Sept. 6, 2003 — On Sept. 7 grandparents in the territory can kick up their feet and enjoy Grandparents Day, a holiday set aside on the first Sunday after Labor Day to celebrate the contributions grandparents make to the lives of their grandchildren.
"It's nice to see them grow up again," said Donna M. Christensen, Delegate to Congress and grandmother of three-year-old Karida. "God knows why he made young people have kids:" Only they have the energy. Christensen recalls the energy it takes to get Karida ready for day care on occasions when her mother can't do it.
Grandparents in the territory often play a vital role in the raising and rearing of their grandchildren.
In 2001, 22 percent — or more than one in five — of Virgin Island children under the age of 18 lived with their grandparents or with guardians who are not their biological parents. In 2000 the figure was 18 percent, according to the "V.I. Kids Count Data Book," published by the Community Foundation of the Virgin Islands.
The Kids Count/Population Reference Bureau Report on Census 2000, "A First Look at Children in the U.S. Virgin Islands," published in 2002, measured the extent to which grandparents provided care to their grandchildren. In the Virgin Islands, 4,802 grandparents lived with their grandchildren in the year 2000, and more than half (51 percent) reported that they were responsible for child-care. Nationally, 42 percent of grandparents who lived with their grandchildren reported being responsible for child-care, the Kids Count report said.
Claire Roker is one of the grandparents that have taken up the challenge to continue raising two of her four granddaughters, although her situation is not unique. Roker's mother and aunt helped to raise her daughters.
"Our household has been dominated by women," Roker said with a chuckle. Her oldest grandchild, Chystine, is 24 years old and is a nurse at the Juan Luis hospital on St. Croix, while 18-year-old Shawna works at Planning and Natural Resources Department.
Currently Roker, who is a single mom, actively participates in the day-to-day lives of eight-year-old Brianna, and three-year-old Tya, whom she drops to school every day. After school they go the home of Delta M. Dorsch, Roker's aunt, to do homework. There is no television until the homework and chores have been completed; then they can watch television or read. On the weekends they take a trip to the beach.
"I enjoy being with my girls and it is a rewarding pleasure to see them grow and to see the different personalities from the first to the last," said Roker. The three-year-old is very independent and can already tie her shoes while the eight-year-old can cook her own eggs, Roker explains.
"It takes a great deal of understanding" to deal with children, but "I don't think you should push them away."
Similarly, Mark Corniella remembers his grandmother Adella Lettsome taking the time to make sure he got to the practices for karate and baseball.
Although Corniella's mother did not move out of her mother's house until he was 16, it was his grandmother Lettsome that made the late night runs to the hospital when he got sick and looked to his education.
"My grandmother has always been there for me from the beginning," said Corniella.

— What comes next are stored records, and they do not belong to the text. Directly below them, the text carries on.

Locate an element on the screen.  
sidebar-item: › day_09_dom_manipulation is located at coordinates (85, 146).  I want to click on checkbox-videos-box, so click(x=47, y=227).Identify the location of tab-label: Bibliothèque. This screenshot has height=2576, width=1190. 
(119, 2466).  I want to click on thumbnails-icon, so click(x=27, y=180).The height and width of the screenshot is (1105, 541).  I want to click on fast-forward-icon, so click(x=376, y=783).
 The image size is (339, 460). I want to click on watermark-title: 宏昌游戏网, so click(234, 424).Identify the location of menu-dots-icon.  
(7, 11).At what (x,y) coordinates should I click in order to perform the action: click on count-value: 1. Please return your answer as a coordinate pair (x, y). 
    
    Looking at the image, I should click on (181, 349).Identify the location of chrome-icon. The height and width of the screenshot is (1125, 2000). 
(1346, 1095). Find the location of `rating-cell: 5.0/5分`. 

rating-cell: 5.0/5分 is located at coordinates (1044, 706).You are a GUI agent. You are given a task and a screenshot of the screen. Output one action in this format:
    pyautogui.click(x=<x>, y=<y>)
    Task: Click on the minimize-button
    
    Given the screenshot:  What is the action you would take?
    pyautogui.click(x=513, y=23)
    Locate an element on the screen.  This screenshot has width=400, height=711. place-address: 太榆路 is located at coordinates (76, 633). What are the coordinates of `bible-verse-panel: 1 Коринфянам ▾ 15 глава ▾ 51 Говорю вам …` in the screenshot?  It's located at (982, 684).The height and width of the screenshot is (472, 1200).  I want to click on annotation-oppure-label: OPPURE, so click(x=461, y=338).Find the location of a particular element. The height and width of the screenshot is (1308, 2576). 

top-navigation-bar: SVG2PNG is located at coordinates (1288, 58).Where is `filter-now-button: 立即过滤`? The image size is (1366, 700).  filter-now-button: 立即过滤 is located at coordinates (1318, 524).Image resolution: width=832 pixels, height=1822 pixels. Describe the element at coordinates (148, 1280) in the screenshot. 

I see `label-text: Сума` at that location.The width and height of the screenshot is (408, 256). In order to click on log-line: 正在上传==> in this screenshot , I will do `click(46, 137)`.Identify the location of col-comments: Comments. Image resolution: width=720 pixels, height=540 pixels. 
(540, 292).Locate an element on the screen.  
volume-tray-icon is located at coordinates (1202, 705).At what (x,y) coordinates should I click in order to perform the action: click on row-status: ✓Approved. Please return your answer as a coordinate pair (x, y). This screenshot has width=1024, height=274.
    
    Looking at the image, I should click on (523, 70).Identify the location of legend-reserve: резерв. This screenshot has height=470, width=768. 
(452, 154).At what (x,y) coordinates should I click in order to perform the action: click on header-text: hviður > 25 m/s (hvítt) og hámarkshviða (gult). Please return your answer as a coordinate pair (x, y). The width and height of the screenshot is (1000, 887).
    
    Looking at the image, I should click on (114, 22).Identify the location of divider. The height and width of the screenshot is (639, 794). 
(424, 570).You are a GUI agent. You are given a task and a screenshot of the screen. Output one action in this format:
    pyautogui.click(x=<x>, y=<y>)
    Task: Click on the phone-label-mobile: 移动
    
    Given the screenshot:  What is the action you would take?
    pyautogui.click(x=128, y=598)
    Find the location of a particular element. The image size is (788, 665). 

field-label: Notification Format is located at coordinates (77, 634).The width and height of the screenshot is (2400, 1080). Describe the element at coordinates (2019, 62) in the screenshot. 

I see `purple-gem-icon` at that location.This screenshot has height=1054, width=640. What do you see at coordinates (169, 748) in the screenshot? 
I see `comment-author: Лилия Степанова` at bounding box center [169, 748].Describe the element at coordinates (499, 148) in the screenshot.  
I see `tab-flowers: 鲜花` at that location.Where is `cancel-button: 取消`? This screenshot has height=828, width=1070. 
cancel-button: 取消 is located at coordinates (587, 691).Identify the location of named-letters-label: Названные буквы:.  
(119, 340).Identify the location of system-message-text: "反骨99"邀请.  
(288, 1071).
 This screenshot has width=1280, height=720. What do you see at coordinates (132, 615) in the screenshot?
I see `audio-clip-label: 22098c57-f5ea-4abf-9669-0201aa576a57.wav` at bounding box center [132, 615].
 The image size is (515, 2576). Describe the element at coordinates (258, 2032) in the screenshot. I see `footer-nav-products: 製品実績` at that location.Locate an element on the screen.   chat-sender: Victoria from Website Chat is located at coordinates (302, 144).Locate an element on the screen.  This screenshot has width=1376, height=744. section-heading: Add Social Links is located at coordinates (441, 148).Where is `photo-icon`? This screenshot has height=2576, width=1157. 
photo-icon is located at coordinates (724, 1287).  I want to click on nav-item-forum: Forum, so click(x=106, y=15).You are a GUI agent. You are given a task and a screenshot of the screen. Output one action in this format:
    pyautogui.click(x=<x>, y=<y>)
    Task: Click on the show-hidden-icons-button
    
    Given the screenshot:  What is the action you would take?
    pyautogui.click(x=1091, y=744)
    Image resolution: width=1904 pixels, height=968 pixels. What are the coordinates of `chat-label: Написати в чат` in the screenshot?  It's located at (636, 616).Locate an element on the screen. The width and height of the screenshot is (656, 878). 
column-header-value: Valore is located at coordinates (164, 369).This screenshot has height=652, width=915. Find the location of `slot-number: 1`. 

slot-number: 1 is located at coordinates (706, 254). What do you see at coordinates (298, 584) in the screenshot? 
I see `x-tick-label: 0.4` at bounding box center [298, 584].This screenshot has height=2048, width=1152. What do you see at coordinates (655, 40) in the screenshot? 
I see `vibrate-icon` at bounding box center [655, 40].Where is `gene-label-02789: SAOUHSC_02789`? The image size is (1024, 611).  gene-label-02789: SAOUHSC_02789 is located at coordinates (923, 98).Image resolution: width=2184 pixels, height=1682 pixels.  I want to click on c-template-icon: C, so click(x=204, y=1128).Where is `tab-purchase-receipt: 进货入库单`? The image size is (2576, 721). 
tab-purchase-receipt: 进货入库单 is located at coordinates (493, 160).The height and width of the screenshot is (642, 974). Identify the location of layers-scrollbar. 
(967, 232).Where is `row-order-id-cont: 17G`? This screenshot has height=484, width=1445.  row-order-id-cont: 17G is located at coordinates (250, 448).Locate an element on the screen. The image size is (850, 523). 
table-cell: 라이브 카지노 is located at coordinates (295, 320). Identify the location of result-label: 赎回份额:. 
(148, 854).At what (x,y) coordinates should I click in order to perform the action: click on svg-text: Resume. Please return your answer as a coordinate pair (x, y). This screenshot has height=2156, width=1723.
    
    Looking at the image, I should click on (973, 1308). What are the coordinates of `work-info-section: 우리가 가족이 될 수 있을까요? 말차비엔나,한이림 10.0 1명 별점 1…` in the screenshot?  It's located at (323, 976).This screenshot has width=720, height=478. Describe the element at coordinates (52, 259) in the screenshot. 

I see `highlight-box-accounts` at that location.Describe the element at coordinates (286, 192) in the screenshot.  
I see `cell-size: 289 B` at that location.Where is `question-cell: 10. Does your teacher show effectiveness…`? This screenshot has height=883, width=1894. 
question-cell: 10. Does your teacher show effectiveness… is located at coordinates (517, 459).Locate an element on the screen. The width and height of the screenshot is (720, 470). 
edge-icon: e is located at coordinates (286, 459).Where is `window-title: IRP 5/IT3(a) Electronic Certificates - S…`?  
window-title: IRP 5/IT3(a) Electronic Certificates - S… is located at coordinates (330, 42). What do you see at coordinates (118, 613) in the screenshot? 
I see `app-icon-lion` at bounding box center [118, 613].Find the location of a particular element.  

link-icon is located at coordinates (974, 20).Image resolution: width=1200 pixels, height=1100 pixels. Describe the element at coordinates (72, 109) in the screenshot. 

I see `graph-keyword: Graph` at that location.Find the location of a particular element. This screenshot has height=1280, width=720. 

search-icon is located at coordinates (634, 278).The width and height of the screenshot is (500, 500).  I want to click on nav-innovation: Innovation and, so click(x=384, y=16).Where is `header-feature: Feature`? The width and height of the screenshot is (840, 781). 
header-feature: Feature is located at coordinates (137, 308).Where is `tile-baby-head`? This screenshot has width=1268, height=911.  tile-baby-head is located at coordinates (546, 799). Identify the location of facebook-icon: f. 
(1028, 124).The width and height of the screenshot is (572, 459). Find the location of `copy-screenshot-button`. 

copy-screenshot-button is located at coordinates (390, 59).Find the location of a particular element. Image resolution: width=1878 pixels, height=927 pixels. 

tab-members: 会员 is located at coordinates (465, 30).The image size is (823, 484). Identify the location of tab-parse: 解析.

This year marks the 25th anniversary of National Grandparents Day. The idea originated with Marian McQuade, a housewife in Fayette County, W. Va. Her primary motivation was to champion the cause of lonely elderly in nursing homes, according to the official National Grandparents Day Web site. McQuade also hoped to persuade grandchildren to tap the wisdom and heritage their grandparents could provide. President Jimmy Carter in 1978 proclaimed that the day would be celebrated every year on the first Sunday after Labor Day.